Io da adesso ti dico: stai seduto su quella sedia e non ti puoi alzare finché non lo dico io. Ora tu mi dici: mi scappa da cagare. Io ti rispondo: te la tieni e quando ho tempo ti porto in bagno. Vuoi alzarti dal letto? Aspetti che io possa venire lì ad aiutarti. Poche palle: questa è la riflessione da fare nel momento del covid, che ci ha costretto a non poter fare delle cose. Però ti chiedo, ancora: chi è in grado di farla? Abbiamo la cultura che ci porta a fare questo tipo di riflessione? Ho speranza… Ma poca.

Come si potrebbe aprire una riflessione?

Basterebbe chiedere a chi vive la disabilità, giorno dopo giorno. La mia opinione può non valere nulla, per carità; ma io la disabilità la vivo tutti i giorni. È come fare le lasagne vicino alla nonna e non chiederle la ricetta: ti sembra intelligente? Chiedete alle persone che vivono la disabilità di cosa hanno veramente bisogno.

Tonino, grazie. Un’ultima domanda: qual è il suo sogno, oggi?

La mia battaglia di sempre è disabilità e sessualità, disabilità e affettività. Su questo, anche se molti fanno delle battaglie, purtroppo vedo l’obiettivo sempre più lontano, è molto difficile. Inoltre vorrei tornare nelle scuole, lavorare con i ragazzi, capire con loro cosa può cambiare e come si può raggiungere quel cambiamento. I ragazzi non hanno bisogno di tante parole, ma di esperienza. Non di retorica, di fatti. Di persone che fanno, non che dicono.

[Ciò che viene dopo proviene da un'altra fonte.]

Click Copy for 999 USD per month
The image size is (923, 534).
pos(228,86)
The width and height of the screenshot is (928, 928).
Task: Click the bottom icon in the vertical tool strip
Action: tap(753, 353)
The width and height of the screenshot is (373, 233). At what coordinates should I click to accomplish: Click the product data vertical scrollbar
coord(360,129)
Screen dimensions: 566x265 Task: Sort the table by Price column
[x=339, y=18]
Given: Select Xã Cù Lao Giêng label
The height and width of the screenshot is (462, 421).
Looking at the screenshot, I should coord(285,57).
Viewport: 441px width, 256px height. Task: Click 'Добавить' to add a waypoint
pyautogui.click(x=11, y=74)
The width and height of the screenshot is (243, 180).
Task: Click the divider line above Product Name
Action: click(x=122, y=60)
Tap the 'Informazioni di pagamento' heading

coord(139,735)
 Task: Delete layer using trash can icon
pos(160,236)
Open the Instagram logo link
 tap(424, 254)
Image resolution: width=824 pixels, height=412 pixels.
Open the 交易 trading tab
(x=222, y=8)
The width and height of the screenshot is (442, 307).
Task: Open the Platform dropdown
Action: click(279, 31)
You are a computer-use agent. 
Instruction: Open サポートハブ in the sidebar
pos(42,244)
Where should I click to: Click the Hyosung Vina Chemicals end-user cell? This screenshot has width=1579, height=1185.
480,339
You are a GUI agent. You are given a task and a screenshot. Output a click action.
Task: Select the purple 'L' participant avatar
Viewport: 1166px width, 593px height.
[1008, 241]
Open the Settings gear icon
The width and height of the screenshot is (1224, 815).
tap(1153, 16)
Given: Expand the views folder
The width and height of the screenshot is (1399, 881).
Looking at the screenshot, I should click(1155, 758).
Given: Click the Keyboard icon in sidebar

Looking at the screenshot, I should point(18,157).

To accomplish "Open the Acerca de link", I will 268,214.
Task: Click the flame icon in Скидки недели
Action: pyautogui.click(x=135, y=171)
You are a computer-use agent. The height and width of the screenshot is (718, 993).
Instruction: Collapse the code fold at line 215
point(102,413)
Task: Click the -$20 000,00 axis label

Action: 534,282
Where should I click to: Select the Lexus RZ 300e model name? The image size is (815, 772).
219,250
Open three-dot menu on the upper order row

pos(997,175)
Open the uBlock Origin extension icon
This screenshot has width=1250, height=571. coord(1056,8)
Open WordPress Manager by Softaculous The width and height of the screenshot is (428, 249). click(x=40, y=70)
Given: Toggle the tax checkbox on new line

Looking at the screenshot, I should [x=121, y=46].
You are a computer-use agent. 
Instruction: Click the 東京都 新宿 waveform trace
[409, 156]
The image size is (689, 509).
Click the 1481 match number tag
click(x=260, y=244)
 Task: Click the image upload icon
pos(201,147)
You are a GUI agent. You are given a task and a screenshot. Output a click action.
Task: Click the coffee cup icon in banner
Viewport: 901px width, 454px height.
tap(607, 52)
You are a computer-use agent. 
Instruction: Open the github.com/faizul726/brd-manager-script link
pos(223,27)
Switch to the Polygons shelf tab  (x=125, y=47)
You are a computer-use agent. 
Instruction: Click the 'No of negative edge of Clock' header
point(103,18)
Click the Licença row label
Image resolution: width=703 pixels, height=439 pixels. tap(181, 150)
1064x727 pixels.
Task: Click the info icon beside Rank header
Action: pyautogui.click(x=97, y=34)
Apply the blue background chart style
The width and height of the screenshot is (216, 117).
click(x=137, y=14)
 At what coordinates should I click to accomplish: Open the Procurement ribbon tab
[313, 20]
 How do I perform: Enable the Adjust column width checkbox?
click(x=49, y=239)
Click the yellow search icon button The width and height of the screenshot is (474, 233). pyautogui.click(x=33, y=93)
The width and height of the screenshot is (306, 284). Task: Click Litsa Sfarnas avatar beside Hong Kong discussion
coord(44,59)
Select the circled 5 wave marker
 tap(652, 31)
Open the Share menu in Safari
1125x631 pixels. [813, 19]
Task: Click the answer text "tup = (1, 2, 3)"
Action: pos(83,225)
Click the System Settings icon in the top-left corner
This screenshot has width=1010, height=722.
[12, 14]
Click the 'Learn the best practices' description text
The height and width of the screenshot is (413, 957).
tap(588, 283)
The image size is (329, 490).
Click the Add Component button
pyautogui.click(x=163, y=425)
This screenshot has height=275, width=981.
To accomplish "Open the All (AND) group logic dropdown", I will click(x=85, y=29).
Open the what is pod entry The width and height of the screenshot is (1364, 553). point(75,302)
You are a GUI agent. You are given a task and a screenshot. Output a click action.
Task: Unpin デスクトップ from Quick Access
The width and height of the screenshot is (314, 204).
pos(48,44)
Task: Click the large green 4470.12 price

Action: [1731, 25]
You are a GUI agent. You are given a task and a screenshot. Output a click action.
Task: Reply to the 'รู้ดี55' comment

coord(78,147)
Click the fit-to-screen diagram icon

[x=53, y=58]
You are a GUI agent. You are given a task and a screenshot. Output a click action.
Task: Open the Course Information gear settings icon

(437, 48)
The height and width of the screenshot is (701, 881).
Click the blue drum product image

Hanno bisogno di esempi: il dramma è che ce ne sono pochi. È una questione culturale. Quando tu vai in aula e li provochi… Allora iniziano a farsi “la domanda”. Ti racconto due ultime cose…

Volentieri.

Sono stato all’asilo e ho chiesto ai bimbi se sapessero contare. E li ho invitati a contare i bulloni della mia carrozzina. Per farlo, li toccavano, uno ad uno: è lì che cambia la cultura, è lì che inizia il pensiero. Ancora: sai qual è una delle domande che faccio ai ragazzi? È questa: tu verresti a mangiare un gelato con me? Alcuni dicono sì, altri dicono no. E io chiedo: perché sì? Oppure: perché no? Poi però quando mi incontrano per la strada, tutti quei ragazzini si fermano, mi salutano, mi chiedono come sto: ecco dove inizia la cultura. Nell’incontro.